In general topology, an Alexandrov topology is a topology in which the intersection of an arbitrary family of open sets is open (while the definition of a topology only requires this for a finite family). Equivalently, an Alexandrov topology is one whose open sets are the upper sets for some preorder on the space.

Spaces with an Alexandrov topology are also known as Alexandrov-discrete spaces or finitely generated spaces. The latter name stems from the fact that their topology is uniquely determined by the family of all finite subspaces. This makes them a generalization of finite topological spaces.

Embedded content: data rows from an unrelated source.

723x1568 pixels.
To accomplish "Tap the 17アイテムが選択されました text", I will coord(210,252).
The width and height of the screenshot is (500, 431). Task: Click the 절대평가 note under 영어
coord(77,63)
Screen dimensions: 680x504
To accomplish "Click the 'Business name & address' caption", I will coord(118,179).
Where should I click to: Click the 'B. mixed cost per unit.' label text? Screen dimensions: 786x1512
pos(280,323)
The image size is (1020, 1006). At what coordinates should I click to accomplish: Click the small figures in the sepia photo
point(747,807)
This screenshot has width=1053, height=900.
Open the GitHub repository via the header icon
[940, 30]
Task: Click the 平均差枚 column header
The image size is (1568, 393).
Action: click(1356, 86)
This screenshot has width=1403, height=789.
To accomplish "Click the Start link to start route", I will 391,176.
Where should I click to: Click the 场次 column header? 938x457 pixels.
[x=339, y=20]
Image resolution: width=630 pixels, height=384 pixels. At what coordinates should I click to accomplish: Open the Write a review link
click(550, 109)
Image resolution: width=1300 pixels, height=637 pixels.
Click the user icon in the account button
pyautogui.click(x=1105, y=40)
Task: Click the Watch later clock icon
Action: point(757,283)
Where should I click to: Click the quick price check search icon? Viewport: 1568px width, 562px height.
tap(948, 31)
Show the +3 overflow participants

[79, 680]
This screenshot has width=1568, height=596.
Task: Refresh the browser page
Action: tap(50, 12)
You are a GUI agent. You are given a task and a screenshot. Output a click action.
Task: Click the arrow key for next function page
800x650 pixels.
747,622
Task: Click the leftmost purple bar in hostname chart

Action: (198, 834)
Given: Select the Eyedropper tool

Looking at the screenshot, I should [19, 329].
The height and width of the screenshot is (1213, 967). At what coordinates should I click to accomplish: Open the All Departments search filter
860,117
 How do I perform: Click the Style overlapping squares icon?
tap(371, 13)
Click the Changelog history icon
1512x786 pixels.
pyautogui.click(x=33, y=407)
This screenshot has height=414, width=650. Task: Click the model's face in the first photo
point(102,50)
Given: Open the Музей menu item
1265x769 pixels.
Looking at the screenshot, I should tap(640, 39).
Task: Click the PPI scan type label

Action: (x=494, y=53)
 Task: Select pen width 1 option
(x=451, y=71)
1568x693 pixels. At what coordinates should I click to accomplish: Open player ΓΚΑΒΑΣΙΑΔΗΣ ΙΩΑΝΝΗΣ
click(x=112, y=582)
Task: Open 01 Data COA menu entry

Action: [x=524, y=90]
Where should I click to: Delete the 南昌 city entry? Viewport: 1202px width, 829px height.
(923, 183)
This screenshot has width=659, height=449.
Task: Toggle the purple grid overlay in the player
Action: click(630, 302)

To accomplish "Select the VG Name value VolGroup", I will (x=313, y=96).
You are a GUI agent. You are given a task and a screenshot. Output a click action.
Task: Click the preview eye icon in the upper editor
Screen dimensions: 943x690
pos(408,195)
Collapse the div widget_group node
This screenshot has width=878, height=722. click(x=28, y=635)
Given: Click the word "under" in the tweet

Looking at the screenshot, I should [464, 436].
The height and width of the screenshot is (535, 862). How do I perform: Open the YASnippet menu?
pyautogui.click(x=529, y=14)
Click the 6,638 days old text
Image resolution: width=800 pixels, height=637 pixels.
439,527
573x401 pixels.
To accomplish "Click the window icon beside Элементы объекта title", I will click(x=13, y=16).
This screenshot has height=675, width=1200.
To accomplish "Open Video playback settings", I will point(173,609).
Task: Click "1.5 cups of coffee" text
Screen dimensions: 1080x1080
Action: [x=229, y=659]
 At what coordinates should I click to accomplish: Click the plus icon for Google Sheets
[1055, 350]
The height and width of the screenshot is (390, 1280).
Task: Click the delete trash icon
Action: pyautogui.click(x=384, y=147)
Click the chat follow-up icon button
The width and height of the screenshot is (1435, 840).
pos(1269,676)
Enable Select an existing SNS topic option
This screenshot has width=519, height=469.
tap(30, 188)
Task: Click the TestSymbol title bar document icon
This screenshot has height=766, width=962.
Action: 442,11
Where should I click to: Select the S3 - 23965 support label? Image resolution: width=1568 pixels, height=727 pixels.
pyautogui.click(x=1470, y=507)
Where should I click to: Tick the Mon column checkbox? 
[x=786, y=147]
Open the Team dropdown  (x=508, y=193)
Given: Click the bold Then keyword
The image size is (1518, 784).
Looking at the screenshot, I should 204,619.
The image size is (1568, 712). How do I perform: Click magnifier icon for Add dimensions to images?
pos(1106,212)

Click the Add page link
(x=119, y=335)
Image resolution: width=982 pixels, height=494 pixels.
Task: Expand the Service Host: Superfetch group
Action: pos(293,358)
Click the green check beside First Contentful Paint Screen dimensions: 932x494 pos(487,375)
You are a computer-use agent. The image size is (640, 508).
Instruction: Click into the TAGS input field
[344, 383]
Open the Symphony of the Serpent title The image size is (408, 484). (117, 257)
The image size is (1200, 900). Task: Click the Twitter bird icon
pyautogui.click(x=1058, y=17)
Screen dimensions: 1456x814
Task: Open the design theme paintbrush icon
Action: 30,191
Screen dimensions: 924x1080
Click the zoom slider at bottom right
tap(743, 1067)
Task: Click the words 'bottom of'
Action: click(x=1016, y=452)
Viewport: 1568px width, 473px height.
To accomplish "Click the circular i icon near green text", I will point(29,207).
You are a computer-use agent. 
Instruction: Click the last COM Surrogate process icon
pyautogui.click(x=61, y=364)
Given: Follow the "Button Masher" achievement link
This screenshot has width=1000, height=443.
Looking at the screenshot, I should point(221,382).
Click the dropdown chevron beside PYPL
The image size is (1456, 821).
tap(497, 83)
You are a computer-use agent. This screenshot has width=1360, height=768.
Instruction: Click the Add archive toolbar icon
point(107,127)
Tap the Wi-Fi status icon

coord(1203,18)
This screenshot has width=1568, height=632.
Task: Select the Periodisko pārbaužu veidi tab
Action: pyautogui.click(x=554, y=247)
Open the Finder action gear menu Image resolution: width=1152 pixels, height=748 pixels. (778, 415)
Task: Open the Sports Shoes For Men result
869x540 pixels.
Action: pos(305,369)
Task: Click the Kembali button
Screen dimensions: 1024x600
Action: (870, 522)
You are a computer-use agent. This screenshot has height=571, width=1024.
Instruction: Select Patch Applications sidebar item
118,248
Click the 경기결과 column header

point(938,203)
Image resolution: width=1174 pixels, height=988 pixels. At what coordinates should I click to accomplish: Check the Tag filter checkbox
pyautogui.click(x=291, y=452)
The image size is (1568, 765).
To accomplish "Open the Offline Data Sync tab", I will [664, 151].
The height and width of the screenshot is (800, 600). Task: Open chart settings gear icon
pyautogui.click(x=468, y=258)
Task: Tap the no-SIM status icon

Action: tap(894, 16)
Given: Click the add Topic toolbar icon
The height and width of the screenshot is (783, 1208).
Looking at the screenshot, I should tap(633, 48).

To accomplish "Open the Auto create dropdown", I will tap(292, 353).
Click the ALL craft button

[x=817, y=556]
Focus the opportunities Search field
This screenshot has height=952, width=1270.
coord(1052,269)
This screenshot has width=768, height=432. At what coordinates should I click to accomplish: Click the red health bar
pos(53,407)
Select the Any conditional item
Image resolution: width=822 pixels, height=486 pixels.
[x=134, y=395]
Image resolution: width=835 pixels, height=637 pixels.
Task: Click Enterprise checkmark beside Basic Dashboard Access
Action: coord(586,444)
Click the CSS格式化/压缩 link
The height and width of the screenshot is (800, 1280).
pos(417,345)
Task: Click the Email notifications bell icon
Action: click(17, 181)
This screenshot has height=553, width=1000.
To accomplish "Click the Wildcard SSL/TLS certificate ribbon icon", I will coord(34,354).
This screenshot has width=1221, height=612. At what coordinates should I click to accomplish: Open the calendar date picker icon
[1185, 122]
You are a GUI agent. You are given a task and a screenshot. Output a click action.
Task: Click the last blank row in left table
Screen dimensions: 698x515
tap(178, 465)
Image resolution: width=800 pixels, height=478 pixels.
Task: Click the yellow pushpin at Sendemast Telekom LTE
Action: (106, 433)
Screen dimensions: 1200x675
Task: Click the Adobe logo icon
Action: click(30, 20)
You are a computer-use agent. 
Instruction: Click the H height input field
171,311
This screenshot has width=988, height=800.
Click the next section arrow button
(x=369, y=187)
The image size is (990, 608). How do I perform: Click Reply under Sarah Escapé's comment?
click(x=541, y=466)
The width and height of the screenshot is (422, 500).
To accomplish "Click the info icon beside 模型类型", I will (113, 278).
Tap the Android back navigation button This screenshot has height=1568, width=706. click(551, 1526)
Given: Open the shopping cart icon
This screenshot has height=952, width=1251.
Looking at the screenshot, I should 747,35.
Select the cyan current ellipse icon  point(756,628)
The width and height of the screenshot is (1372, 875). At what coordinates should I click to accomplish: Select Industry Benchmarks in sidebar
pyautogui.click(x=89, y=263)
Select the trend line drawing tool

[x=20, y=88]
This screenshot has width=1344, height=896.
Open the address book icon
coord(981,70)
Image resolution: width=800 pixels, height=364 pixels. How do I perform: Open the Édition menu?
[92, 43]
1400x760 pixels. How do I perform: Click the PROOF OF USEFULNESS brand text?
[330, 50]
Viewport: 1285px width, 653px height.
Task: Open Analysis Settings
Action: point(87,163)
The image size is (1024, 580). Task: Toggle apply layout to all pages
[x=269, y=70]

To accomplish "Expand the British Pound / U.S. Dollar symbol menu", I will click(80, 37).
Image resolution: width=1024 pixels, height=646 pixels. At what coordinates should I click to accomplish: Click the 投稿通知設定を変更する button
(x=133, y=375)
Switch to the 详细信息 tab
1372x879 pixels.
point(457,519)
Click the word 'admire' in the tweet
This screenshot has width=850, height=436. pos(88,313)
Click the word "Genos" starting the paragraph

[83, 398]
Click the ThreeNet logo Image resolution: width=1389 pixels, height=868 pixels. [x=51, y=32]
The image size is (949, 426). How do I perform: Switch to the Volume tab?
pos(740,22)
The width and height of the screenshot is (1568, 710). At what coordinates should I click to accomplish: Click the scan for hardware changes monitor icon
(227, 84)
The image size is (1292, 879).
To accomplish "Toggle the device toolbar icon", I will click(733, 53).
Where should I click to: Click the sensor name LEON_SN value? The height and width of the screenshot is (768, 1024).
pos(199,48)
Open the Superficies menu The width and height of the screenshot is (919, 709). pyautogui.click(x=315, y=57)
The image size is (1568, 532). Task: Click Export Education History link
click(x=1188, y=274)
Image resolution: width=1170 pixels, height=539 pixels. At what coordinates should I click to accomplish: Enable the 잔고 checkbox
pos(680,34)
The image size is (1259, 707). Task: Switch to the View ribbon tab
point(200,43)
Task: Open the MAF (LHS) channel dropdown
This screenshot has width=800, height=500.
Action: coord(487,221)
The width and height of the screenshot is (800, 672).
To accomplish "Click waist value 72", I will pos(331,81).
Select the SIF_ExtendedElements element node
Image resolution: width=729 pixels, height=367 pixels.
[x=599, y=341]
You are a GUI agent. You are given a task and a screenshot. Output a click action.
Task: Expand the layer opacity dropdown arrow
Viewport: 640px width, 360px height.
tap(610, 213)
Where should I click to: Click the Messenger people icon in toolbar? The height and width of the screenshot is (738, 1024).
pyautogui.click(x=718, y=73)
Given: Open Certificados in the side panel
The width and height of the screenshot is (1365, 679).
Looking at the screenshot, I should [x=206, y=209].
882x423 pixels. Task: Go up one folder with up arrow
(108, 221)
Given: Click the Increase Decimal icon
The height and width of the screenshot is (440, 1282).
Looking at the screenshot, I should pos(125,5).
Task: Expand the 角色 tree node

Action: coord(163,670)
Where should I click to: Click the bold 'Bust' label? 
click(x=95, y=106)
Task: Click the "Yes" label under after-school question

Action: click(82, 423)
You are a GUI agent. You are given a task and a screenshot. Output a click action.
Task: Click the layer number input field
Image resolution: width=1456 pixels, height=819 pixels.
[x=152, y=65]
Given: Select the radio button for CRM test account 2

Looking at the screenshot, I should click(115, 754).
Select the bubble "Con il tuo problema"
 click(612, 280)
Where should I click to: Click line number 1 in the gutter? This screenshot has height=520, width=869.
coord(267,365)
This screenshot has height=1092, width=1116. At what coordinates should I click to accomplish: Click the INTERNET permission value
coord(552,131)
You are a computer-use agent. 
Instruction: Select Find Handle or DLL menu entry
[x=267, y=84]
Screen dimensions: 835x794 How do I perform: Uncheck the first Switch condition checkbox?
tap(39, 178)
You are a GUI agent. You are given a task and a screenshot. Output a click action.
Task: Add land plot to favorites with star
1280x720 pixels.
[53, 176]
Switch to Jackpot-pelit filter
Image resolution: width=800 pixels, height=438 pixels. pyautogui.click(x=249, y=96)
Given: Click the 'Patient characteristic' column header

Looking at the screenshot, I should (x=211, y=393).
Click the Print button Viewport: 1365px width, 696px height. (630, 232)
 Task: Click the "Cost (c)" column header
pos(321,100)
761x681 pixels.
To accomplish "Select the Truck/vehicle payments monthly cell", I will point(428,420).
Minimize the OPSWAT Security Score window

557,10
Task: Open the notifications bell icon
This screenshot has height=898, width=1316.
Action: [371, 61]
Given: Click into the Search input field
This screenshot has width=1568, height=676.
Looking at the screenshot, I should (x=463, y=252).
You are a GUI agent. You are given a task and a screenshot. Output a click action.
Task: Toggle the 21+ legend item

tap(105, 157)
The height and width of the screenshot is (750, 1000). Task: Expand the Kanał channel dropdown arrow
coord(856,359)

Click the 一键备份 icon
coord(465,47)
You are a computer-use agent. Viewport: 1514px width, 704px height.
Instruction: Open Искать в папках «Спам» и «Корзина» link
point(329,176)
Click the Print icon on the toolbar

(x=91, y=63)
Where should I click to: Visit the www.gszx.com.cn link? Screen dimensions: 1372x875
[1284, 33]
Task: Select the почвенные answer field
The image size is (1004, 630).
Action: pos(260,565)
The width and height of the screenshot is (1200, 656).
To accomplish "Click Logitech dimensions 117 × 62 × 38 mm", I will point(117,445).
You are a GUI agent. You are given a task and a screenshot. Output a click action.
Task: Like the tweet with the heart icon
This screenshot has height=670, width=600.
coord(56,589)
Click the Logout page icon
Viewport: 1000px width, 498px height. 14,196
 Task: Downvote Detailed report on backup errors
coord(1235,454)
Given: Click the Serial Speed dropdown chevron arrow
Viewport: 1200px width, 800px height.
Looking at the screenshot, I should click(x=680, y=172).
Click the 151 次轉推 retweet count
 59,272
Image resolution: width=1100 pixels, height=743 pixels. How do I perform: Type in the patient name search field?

Alexandrov-discrete spaces are named after the Russian topologist Pavel Alexandrov. They should not be confused with Alexandrov spaces from Riemannian geometry introduced by the Russian mathematician Aleksandr Danilovich Aleksandrov.

== Characterizations of Alexandrov topologies ==

Alexandrov topologies have numerous characterizations. In a topological space $X$, the following conditions are equivalent:

- Open and closed set characterizations:
  - An arbitrary intersection of open sets is open.
  - An arbitrary union of closed sets is closed.
- Neighbourhood characterizations:
  - Every point has a smallest neighbourhood.
  - The neighbourhood filter of every point is closed under arbitrary intersections.
- Interior and closure algebraic characterizations:
  - The interior operator distributes over arbitrary intersections of subsets.
  - The closure operator distributes over arbitrary unions of subsets.
- Preorder characterizations:
  - The topology is the finest topology among topologies on $X$ with the same specialization preorder.
  - The open sets are precisely the upper sets for some preorder on $X$.
- Finite generation and category theoretic characterizations:
  - The closure of a subset is the union of the closures of its finite subsets (and thus also the union of the closures of its singleton subsets).
  - The topology is coherent with the finite subspaces of $X$.
  - The inclusion maps of the finite subspaces of $X$ form a final sink.
  - $X$ is finitely generated, i.e., it is in the final hull of its finite spaces. (This means that there is a final sink $f_i : X_i \to X$ where each $X_i$ is a finite topological space.)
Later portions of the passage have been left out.